1 Voorts zal het geschieden, wanneer al deze dingen over u zullen gekomen zijn, deze zegen of deze vloek, die ik u voorgesteld heb; zo zult gij het weder ter harte nemen, onder alle volken, waarheen u de HEERE, uw God, gedreven heeft;
2 En gij zult u bekeren tot den HEERE, uw God, en Zijner stem gehoorzaam zijn, naar alles, wat ik u heden gebiede, gij en uw kinderen, met uw ganse hart en met uw ganse ziel.
3 En de HEERE, uw God, zal uw gevangenis wenden, en Zich uwer ontfermen; en Hij zal u weder vergaderen uit al de volken, waarheen u de HEERE, uw God, verstrooid had.
4 Al waren uw verdrevenen aan het einde des hemels, van daar zal u de HEERE, uw God, vergaderen, en van daar zal Hij u nemen.

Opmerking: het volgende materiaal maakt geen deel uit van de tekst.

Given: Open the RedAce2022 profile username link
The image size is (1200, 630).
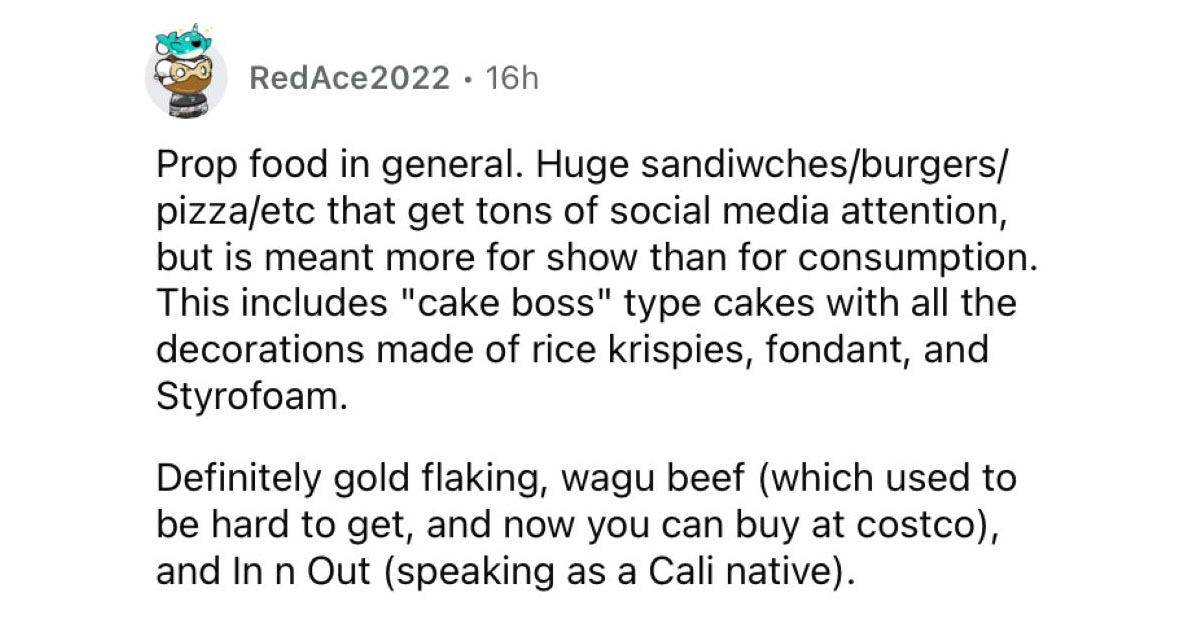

5 En de HEERE, uw God, zal u brengen in het land, dat uw vaderen erfelijk bezeten hebben, en gij zult dat erfelijk bezitten; en Hij zal u weldoen, en zal u vermenigvuldigen boven uw vaderen.
6 En de HEERE, uw God, zal uw hart besnijden, en het hart van uw zaad, om den HEERE, uw God, lief te hebben met uw ganse hart en met uw ganse ziel, opdat gij levet.
7 En de HEERE, uw God, zal al die vloeken leggen op uw vijanden en op uw haters, die u vervolgd hebben.